■ TEXTE À LIRE

════════════════════

Les gens souffrent et meurent du Covid aux soins intensifs, mais pour la population les soins intensifs représentent avant tout un système de prestations complexes et chères. Aussi émouvants soient-ils, les reportages qui y sont tournés n’arrivent pas à en traduire la charge de souffrance. Mais surtout, à propos de l’essentiel de l’expérience humaine, la machine à produire les sentiments contemporains que sont les réseaux sociaux reste muette. On y like par millions des vidéos de chats, de jeunes au look formaté qui s’exhibent en champions d’exploits inutiles ou encore on y passe des heures à échanger des propos d’une férocité et d’une grossièreté sauvages et d’une brutalité désinhibée. Pas de place pour l’expérience souffrante: le « mainstream » visuel se contente de broder avec le futile.

La liberté qui fait fi de la vérité de la science et de la souffrance.

Et puis, il y a les anti-vax et anti-mesures anti-Covid. Obstinés et incompris, ils brandissent dans les rues des villes des calicots couverts de slogans complotistes. La douleur des malades du Covid ? Pas de place, dans leur dispositif idéologique. Au centre de leur révolte, non la catastrophe de la maladie et le noyau dur de la détresse, mais la contrainte sanitaire et les effets secondaires des vaccins érigés en mal suprême. Et surtout : la liberté, la liberté avant tout, mais la liberté qui fait fi de la vérité de la science et de la souffrance.

════════════════════

■ À FAIRE
[1] D'après le texte sur le Covid, que brandissent les anti-vax dans les rues des villes ?
[2] Citez, s'il vous plaît, le passage du texte sur le Covid compris entre « Les gens souffrent » et « avec le futile. », ces mots inclus.

════════════════════

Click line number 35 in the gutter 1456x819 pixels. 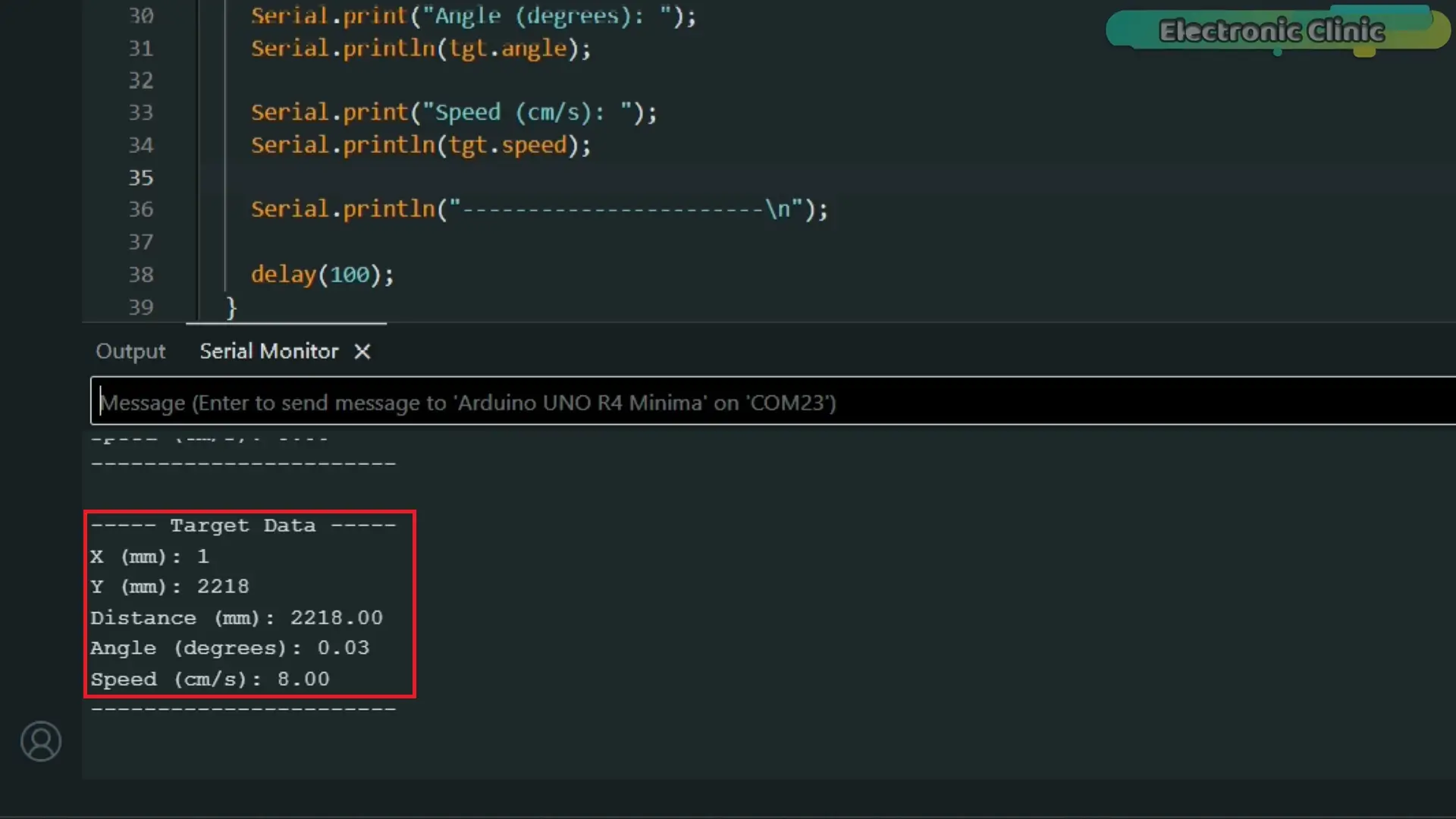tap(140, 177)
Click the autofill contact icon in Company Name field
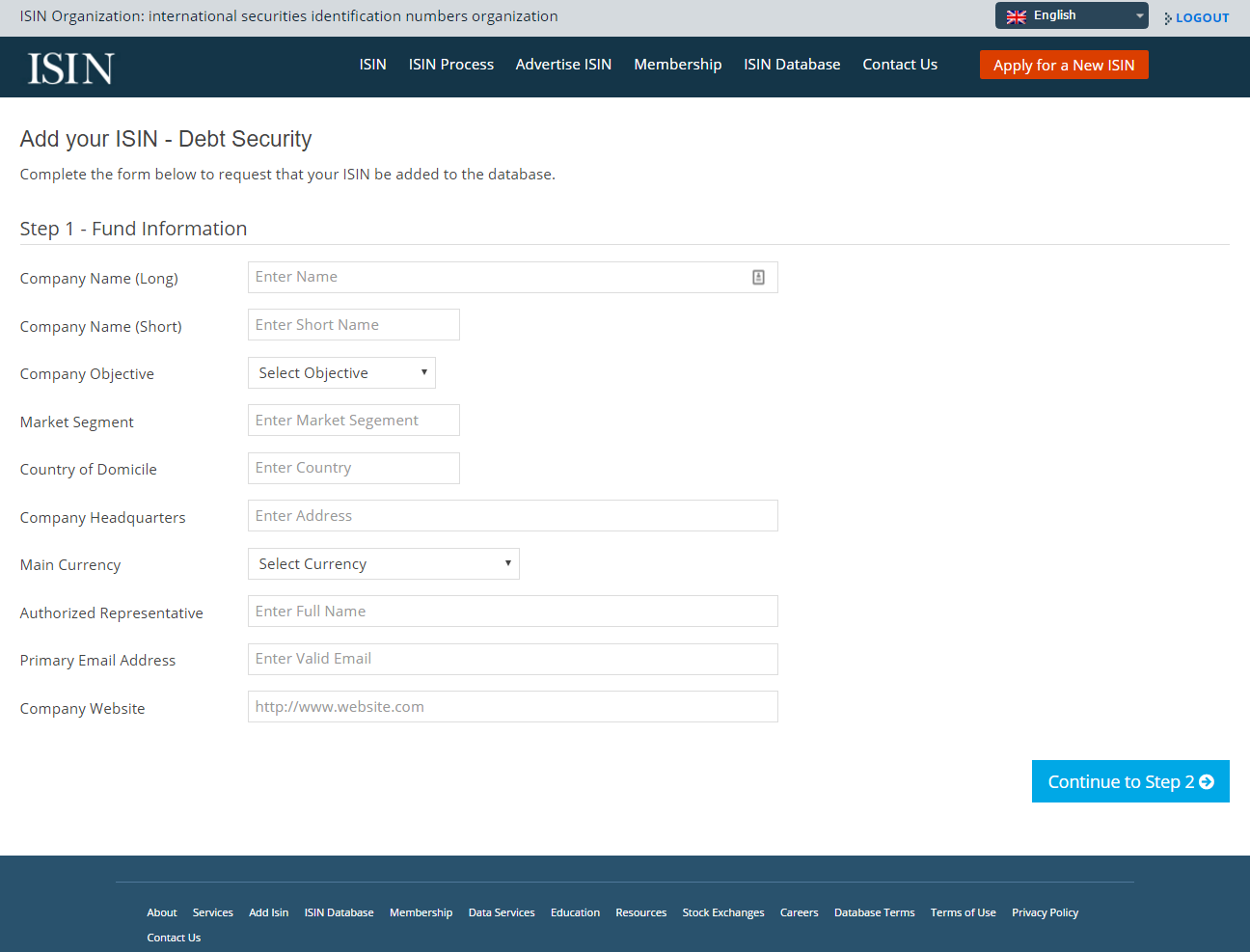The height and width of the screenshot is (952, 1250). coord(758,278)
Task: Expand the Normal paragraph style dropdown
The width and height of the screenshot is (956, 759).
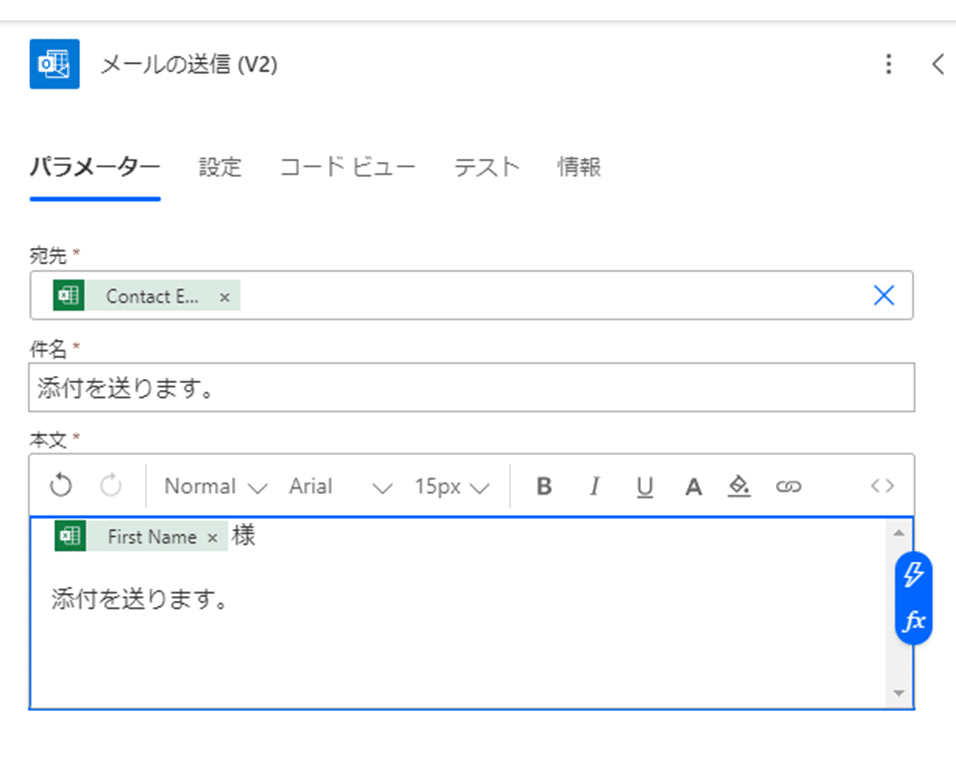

════════════════════

■ RÉPONSES
[1] Des calicots couverts de slogans complotistes.

[2]
Les gens souffrent et meurent du Covid aux soins intensifs, mais pour la population les soins intensifs représentent avant tout un système de prestations complexes et chères. Aussi émouvants soient-ils, les reportages qui y sont tournés n’arrivent pas à en traduire la charge de souffrance. Mais surtout, à propos de l’essentiel de l’expérience humaine, la machine à produire les sentiments contemporains que sont les réseaux sociaux reste muette. On y like par millions des vidéos de chats, de jeunes au look formaté qui s’exhibent en champions d’exploits inutiles ou encore on y passe des heures à échanger des propos d’une férocité et d’une grossièreté sauvages et d’une brutalité désinhibée. Pas de place pour l’expérience souffrante: le « mainstream » visuel se contente de broder avec le futile.